▶ _EXERCISE AIM_
Set down the records once more, please, exactly and with the pictures left out.

[Saved entries]

##########

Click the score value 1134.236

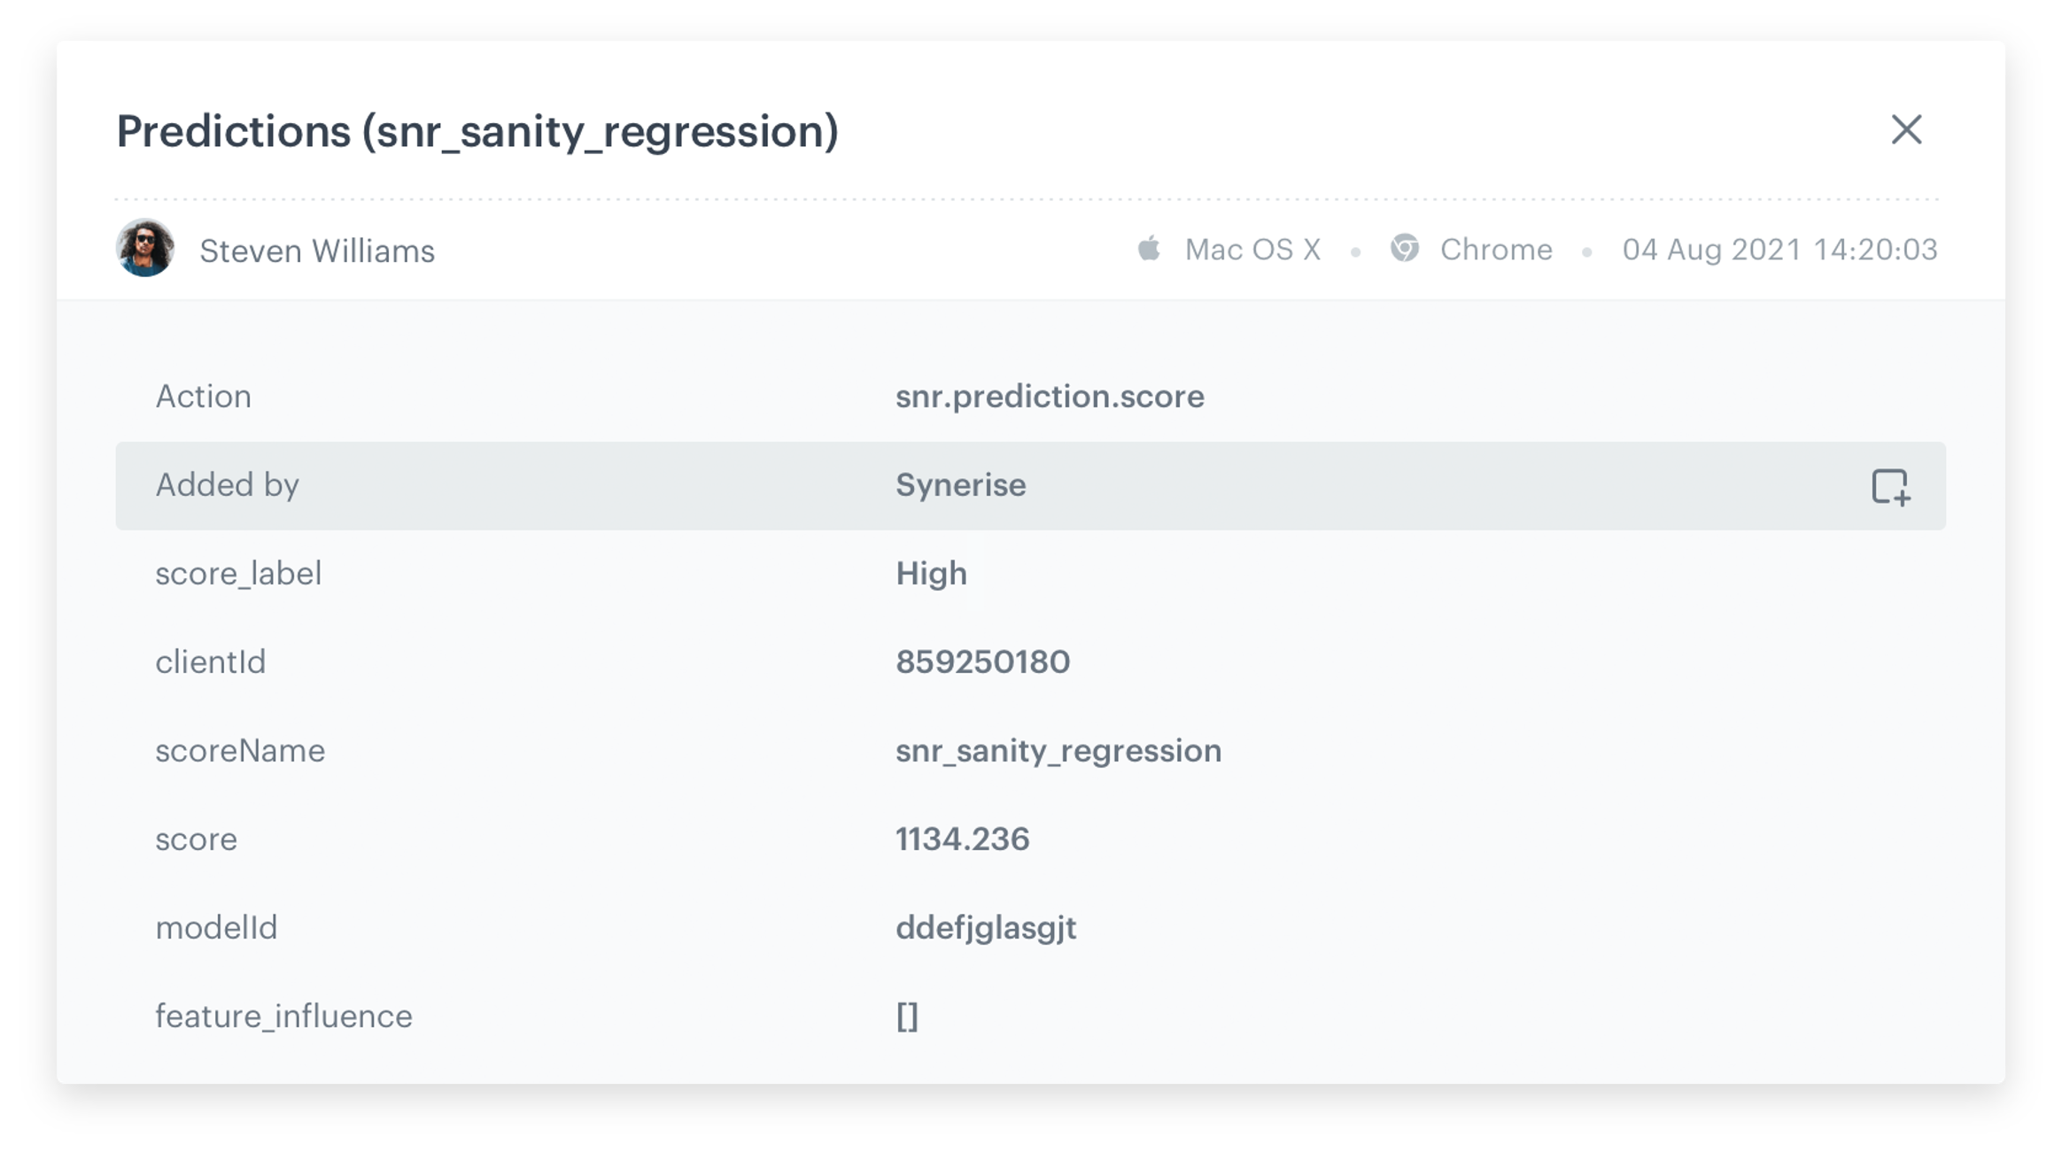[962, 839]
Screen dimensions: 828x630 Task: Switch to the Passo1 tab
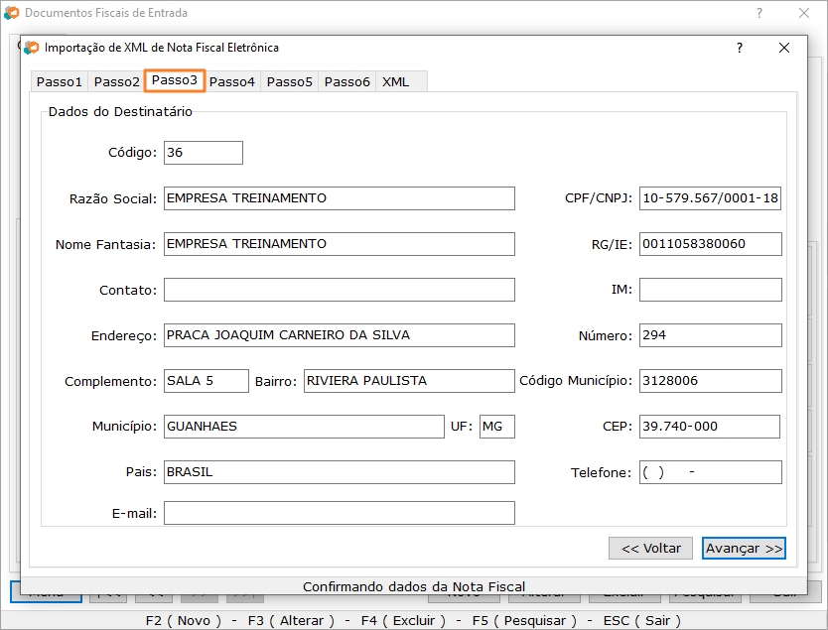tap(59, 81)
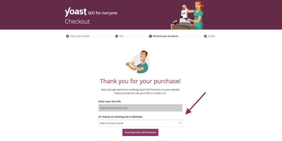282x141 pixels.
Task: Select the 'Receive your products' step
Action: tap(166, 36)
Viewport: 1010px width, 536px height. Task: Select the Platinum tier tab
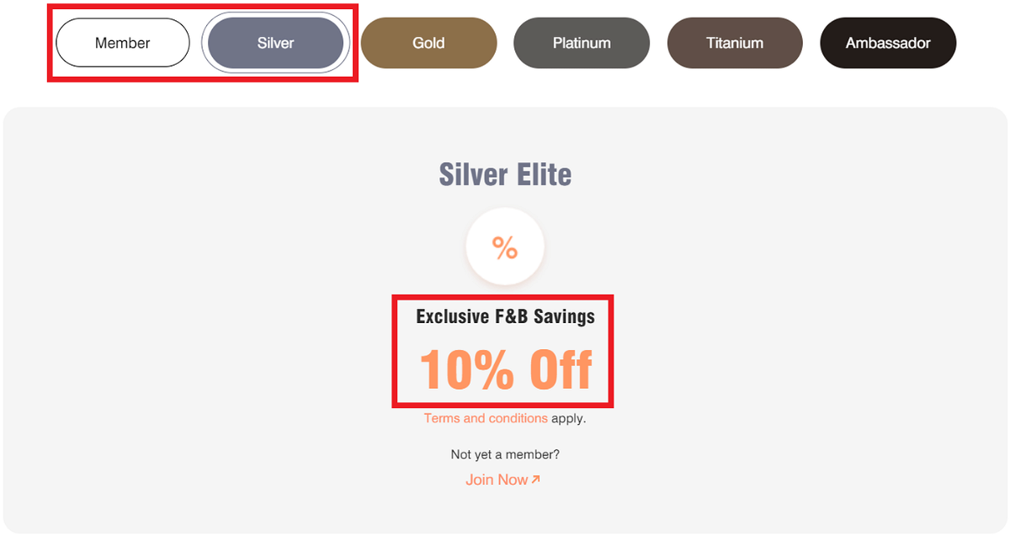(x=582, y=43)
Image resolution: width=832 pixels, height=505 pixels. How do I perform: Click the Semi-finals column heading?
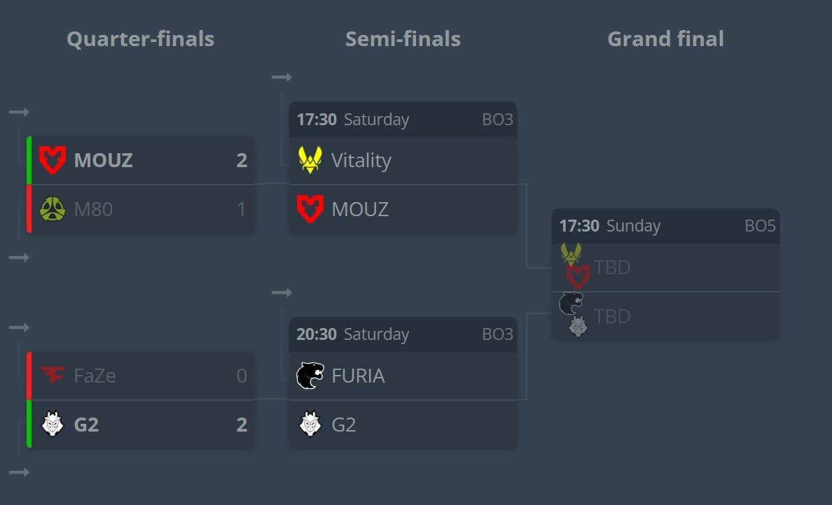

##########

▶ _FINISHED TASK_
Click the score value 1134.236

[962, 839]
Screen dimensions: 828x630 Task: Switch to the Passo1 tab
tap(59, 81)
282x141 pixels.
Task: Select the 'Receive your products' step
Action: tap(166, 36)
Viewport: 1010px width, 536px height. Task: Select the Platinum tier tab
(x=582, y=43)
Image resolution: width=832 pixels, height=505 pixels. How do I perform: Click the Semi-finals column heading?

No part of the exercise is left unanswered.